(Stored items)
##########

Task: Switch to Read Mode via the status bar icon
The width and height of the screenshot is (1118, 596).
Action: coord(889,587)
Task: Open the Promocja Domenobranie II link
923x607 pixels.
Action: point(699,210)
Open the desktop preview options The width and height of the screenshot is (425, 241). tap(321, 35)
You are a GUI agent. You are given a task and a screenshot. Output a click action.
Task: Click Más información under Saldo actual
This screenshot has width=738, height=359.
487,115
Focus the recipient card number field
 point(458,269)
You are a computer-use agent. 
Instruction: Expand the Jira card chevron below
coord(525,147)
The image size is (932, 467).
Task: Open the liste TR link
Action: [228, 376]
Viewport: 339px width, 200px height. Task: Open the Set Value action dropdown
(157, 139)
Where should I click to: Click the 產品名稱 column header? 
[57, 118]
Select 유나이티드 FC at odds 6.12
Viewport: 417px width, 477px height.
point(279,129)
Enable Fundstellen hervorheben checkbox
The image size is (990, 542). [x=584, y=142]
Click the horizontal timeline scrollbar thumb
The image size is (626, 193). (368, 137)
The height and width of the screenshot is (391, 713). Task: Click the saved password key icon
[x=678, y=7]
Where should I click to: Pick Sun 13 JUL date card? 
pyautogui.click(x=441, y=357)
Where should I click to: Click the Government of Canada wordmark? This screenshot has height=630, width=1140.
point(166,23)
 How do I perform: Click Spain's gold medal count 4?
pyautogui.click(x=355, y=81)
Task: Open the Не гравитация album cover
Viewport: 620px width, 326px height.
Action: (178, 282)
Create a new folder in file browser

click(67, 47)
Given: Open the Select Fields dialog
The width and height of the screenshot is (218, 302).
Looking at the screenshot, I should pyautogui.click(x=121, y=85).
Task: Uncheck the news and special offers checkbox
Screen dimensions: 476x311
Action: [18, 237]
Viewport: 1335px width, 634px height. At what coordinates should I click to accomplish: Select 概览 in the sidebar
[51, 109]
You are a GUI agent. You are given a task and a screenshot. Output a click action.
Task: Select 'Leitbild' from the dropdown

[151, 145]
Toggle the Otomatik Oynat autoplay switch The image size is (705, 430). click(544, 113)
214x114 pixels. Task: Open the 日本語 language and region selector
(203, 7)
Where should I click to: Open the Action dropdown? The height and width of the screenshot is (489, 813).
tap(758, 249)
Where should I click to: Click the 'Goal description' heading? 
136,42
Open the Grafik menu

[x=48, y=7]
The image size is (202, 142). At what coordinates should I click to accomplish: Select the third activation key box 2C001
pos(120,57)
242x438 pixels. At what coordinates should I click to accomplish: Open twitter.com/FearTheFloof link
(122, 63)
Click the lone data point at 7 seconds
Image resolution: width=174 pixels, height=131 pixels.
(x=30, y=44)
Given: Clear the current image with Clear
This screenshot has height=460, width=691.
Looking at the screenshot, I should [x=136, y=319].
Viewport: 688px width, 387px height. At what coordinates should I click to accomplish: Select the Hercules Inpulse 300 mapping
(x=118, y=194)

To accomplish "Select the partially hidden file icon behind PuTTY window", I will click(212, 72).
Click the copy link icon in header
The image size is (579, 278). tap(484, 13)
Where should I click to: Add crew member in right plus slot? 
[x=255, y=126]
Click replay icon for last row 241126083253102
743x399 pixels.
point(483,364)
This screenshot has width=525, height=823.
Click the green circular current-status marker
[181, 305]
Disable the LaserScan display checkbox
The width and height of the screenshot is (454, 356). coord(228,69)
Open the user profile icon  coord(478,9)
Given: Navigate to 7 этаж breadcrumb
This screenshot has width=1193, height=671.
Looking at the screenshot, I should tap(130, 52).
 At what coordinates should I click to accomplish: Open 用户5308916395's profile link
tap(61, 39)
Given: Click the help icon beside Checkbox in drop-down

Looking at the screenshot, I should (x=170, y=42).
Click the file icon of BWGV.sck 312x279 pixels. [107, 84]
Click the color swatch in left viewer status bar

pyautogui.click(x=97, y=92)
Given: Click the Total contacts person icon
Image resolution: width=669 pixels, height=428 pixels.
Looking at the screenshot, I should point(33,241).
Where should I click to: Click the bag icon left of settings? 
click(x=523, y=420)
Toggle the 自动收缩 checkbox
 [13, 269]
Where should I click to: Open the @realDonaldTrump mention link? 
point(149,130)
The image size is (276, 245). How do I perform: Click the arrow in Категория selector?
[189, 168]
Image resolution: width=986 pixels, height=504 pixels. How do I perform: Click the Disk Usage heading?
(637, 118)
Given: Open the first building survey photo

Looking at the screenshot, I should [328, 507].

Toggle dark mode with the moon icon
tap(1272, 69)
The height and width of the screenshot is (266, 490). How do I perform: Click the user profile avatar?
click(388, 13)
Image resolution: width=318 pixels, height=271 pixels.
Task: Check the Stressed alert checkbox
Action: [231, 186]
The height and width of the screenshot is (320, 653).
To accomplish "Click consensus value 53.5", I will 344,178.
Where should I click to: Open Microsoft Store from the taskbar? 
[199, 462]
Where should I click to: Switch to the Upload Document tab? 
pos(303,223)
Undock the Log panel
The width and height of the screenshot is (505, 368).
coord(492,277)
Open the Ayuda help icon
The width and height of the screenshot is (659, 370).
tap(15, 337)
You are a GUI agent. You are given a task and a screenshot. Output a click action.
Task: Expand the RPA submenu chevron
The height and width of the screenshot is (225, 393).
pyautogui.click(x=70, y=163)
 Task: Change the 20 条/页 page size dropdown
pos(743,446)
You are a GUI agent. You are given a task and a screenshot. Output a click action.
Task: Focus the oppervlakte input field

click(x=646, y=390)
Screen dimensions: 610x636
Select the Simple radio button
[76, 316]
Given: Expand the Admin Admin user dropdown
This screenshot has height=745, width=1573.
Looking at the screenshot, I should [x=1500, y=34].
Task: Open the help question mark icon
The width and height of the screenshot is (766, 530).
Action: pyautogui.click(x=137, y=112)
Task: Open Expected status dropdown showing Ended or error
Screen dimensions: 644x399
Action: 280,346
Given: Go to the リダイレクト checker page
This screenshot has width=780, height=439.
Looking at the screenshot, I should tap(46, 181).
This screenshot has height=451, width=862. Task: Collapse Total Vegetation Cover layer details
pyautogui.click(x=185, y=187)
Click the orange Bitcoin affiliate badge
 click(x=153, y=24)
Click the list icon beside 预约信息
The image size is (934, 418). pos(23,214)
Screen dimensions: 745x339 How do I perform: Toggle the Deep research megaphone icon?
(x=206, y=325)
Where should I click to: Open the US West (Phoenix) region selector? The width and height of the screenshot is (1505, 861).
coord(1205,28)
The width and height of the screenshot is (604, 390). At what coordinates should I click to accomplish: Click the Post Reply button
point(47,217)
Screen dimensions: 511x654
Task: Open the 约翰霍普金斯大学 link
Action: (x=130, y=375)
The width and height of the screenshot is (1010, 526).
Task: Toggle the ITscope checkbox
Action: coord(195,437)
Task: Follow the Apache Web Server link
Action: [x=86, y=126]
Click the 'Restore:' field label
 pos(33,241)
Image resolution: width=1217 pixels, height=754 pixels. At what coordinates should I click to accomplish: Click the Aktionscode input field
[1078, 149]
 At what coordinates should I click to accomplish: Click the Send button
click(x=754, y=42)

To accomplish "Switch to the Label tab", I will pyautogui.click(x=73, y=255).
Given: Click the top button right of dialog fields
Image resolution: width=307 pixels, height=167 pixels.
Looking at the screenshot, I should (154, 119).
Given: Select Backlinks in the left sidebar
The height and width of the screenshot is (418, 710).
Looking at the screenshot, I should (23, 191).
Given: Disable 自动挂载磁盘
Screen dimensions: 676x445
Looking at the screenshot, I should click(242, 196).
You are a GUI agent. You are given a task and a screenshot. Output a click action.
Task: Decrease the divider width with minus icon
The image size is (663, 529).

##########

◆ What to do ◆
Collect each line of the entries that has the word "dialog", copying it in full.

◆ Exercise output ◆
Given: Open the Select Fields dialog
Given: Click the top button right of dialog fields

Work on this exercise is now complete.